Today, a leading academic journal, Cell, published an online paper on the new coronavirus, revealing the key proteins needed for the new coronavirus to invade cells, and pointing out that a clinically proven protease inhibitor has shown inhibition in cell experiments and is expected to be a potential treatment.
It is worth noting that although this article has been peer-reviewed and accepted by Cell, the final proofreading has not yet been completed, so there may be some details in the article. Cell said the article was published in advance in order to get more people to see the information as early as possible. Click on “Read the original/Read more” at the end of the article to access the online version of the paper.

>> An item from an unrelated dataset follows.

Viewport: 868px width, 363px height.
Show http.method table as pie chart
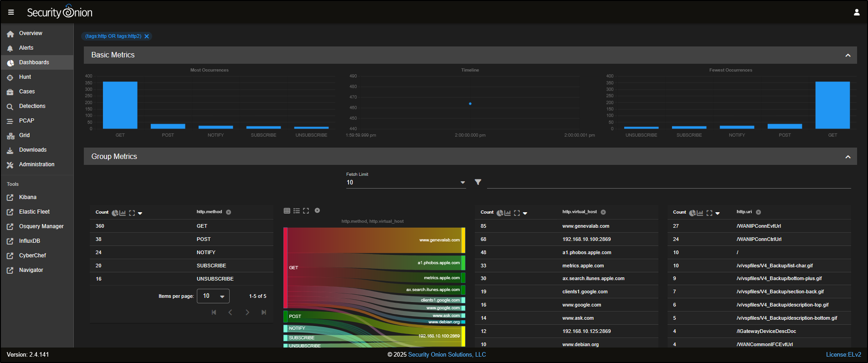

Let’s put it right. Since the outbreak of the new coronary virus, scientists have done a lot of research, but also revealed the new coronavirus in the sequence of the similarity to SARS virus. As a result, some scientists have speculated that the similarities in these sequences may represent a similar process by which the two coronaviruses invade cells.
Specifically, the S protein of the coronavirus is the “siege hammer” of invading cells. In this, the S1 subunit binds to the receptors on the cell surface, allowing the virus to connect to the cell. At the same time, under the action of protease, specific sites of the S protein are cut open to promote the fusion of the virus envelope with the cell membrane, thus allowing the virus to enter the cell.
From past experience, the SARS virus binds to ACE2 receptors on the cell surface, and the invading cells also require a protease called TMPRSS2. Given the similarity between the new coronavirus and the SARS virus sequence, many people also speculate that the new coronavirus is using the same ACE2 receptor. In fact, recent studies have provided substantial evidence to support this claim, such as the high affinity between the S protein of the new coronavirus and the ACE2 receptor, and the structure of the frozen electron scopies that bind struck.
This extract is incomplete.